GoodData’s focus is to have our customers up and running quickly. Today we concentrating on “Success in a Month” but over time we want to be continually improving so in the future we will be able to say to our customers GoodData will provide “Success in a Week”.
The most difficult part of building a fully functional BI solution is the intelligence part. GoodData understands that any BI deployment requires creating the model, loading data, integration, then producing metrics, reports and dashboards, we just want to make it really fast and easy.
For Trinet, one of our early customers, our solution is so easy they were able to get started with only one hour of training and most users actually have had no training at all. User adoption at TriNet has been fast because our solution is intuitive. GoodData believes that the analyst in the cube type of BI solution is a broken model because they rely on IT to get their SQL queries and it takes a lot of expertise to use that type of product. We believe that IT should be out of the report writing business and more focused on getting data into systems.
The use of marketing metrics typically get heard but not seen but with collaboration this type of campaign information can be shared in reports, dashboards and KPI’s. When you visit call centers, for example, they have all their metrics on the wall about sales regions, agents and then make decisions about this static information. With our model, we want employees to register and use our solution and we don’t charge for extra users. This model encourages adoption. We charge by the project and use a ‘land and expand’ sales approach.
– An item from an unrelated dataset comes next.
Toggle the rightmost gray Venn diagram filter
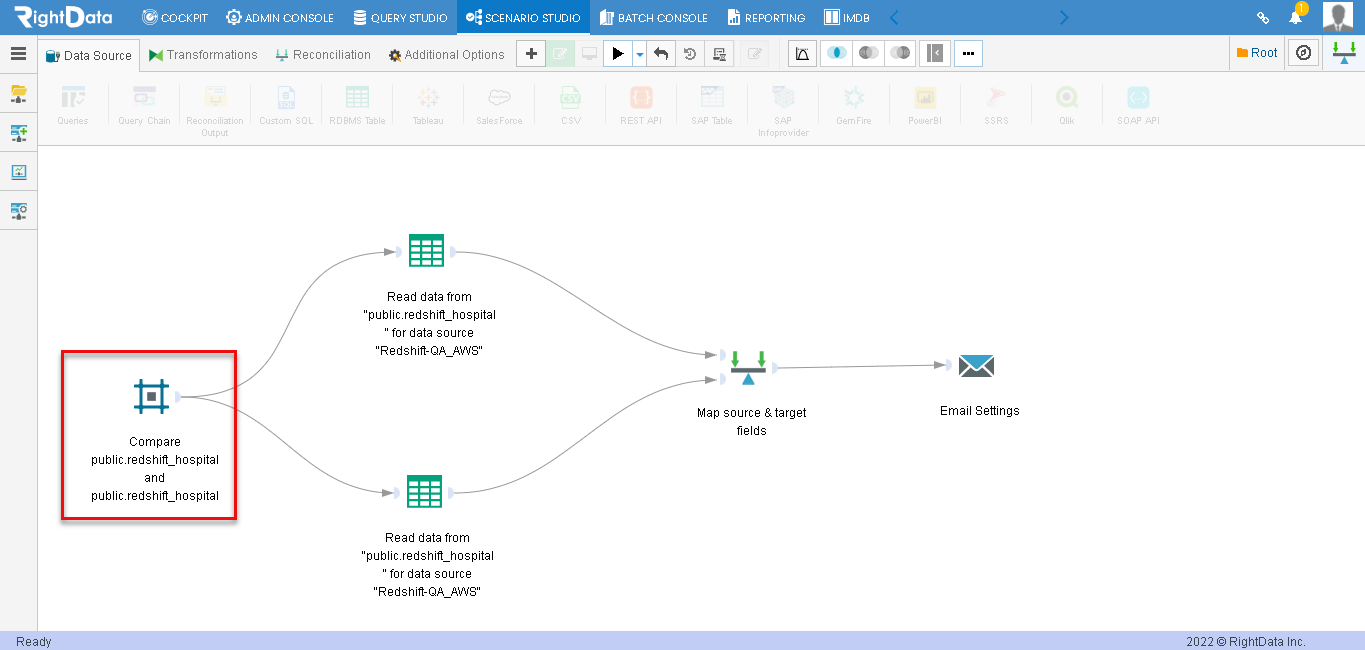 point(901,54)
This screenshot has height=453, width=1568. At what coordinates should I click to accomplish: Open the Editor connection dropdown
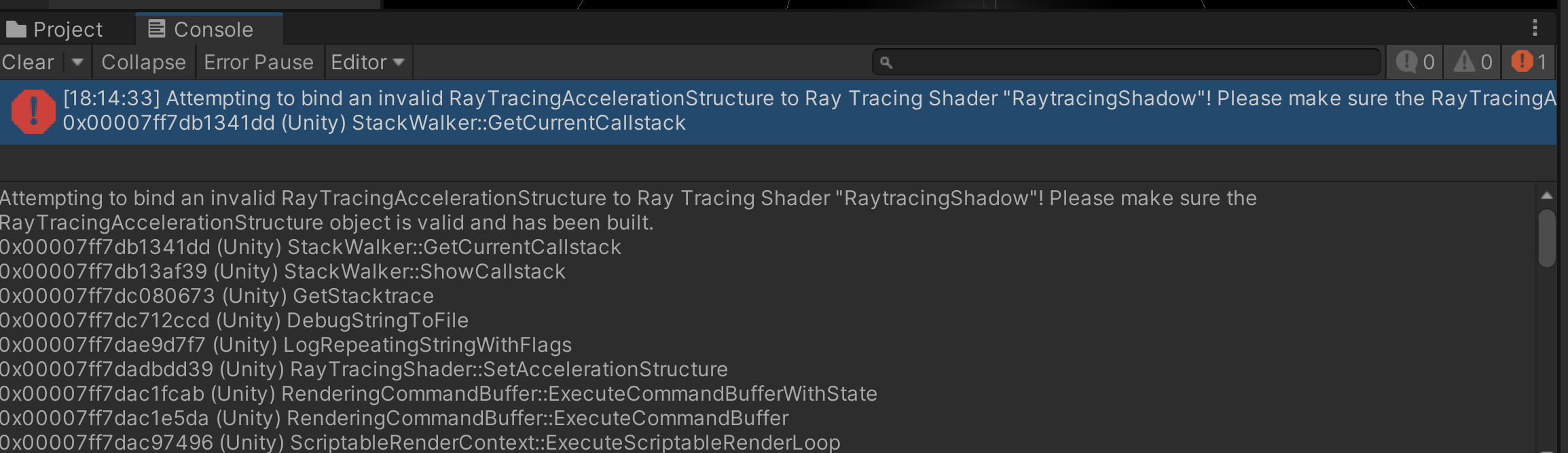[368, 62]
We evaluate our business not on the number of users we are charging for but more on the ‘data under management’ approach, which we think is a better way to approach BI.
With our target market, firms with over $100M in revenues, it’s not about the software or tools, it is about getting the information to front office workers quickly, so they can make better decisions.
What do you see as the key trend emerging in the SaaS industry?
Over the past two years we have been very vocal about Cloud Computing and how it is becoming a credible infrastructure. We hope that there will be less focus on the differences between Public and Private Clouds because this is not really relevant to GoodData. We think the discussion in the future will be mostly focused on costs and pricing of the Cloud.
We have a partnership with Amazon AWS, which delivers a complex, sophisticated Cloud platform. What is great about working with them is that they introduce new services every month that we can leverage without additional investments in R&D. The industry is going to be a lot more price competitive going forward, just like Moore’s Law was for microprocessors, innovation in the Cloud continue to drive down costs. This Cloud innovation cycle will be a key factor in our ability to lowering our prices while improving our BI services.
Another trend is metrics- driven businesses. This has been driven by the web, which produces much more data and business are now beginning to rely more on data than instincts. With the emergence of great web-based tools, metrics are now more accessible and usable for business management.
Collaboration is one step away from metrics. The recent announcement of Salesforce Chatter is a great way for organizations to distribute metrics/dashboards and better understand what is going on in their business. Internal tools like Chatter will help deliver and notify line-employees and managers how to better run their businesses.
What is your outlook for 2010?
Since this is our first year of being a commercial company, as the founder and CEO I am keeping the company very focused on Delivering Success in a Month in a repeatable fashion. Because at this stage in our evolution it is all about execution and focus.